The Gulf of Mexico assets are part of a planned divestment of about $14.5 billion in the company’s assets as it seeks to cut costs and maintain the vast investment it needs to make to develop its fields offshore of Brazil.
For a sale of that size, Petrobras will need a deep-pocketed buyer. Reports on Brazilian TV have indicated that the usual suspects are lined up: Royal Dutch Shell PLC (NYSE: RDS-A) (RDS-B), Exxon Mobil Corp. (NYSE: XOM), Chevron Corp. (NYSE: CVX) and BP PLC (NYSE: BP).
BP, which is in the processing of shedding assets itself, is not a likely buyer, but we could see an offer come in from a Chinese company.

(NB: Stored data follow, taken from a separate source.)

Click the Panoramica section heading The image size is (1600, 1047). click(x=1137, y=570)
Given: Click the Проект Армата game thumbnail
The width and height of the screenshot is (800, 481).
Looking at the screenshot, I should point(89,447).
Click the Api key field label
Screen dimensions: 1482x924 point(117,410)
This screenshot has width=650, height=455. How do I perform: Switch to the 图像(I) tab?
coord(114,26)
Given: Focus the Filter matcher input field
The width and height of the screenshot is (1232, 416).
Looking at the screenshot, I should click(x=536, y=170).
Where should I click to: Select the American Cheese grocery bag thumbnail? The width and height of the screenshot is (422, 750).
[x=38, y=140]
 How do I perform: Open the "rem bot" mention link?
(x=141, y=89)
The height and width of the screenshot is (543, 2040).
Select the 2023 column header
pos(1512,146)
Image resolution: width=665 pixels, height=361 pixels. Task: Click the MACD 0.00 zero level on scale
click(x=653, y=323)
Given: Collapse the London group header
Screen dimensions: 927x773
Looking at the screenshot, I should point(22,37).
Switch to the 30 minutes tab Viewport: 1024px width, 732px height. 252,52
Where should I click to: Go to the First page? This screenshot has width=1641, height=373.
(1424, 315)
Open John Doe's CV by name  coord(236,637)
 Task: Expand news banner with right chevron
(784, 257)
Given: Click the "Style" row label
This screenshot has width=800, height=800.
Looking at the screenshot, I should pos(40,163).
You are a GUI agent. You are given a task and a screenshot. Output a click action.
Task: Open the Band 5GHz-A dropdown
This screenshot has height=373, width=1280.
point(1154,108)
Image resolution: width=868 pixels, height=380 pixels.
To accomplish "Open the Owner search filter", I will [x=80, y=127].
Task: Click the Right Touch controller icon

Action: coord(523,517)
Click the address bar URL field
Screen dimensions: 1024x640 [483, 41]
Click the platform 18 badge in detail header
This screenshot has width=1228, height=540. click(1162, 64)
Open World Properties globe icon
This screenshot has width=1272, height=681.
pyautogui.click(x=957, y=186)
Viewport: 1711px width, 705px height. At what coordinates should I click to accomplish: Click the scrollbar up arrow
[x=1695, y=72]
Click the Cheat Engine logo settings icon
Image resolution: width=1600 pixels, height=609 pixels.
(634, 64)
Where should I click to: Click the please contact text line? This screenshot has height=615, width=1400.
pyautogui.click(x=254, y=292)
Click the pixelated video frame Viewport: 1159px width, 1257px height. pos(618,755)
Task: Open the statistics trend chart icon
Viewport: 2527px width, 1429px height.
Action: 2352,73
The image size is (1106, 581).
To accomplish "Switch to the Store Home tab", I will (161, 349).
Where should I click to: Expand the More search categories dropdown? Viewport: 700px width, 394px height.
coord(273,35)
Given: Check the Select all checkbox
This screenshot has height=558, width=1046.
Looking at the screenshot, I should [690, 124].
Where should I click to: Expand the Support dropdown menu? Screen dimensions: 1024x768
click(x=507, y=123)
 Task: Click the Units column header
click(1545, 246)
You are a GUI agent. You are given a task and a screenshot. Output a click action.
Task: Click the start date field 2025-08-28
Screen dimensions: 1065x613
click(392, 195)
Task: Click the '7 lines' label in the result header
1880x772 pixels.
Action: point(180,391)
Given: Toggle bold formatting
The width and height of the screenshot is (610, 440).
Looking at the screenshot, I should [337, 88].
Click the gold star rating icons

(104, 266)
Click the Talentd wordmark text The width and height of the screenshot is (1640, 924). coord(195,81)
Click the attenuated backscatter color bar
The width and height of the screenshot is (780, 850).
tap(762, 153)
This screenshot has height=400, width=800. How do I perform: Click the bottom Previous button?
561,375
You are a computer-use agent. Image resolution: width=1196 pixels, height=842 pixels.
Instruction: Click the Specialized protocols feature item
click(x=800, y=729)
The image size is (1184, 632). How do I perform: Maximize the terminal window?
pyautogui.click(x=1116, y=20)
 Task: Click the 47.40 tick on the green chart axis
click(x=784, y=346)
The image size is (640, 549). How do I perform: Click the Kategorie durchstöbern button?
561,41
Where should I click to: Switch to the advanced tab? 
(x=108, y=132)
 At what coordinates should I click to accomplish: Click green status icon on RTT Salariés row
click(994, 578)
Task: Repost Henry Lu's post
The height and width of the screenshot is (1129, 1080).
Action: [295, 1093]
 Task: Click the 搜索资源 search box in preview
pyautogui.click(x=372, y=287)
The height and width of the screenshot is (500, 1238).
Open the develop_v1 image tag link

For that to happen, a lot depends on the success of CNOOC Ltd.’s (NYSE: CEO) $15.1 billion bid to acquire Nexen Corp. (NYSE: NXY). Around 10% of Nexen’s assets are located in the United States, which requires that the U.S. give its approval for the deal. That is not a slam-dunk.
It is easy to imagine that Petrobras would be unwilling to entertain an offer from a Chinese oil company if the CNOOC-Nexen deal is scrubbed. Chinese firms may even decide not to make an offer. And even if that deal goes through, the next deal that would put more U.S.-based assets in Chinese hands might have a very slim chance of success.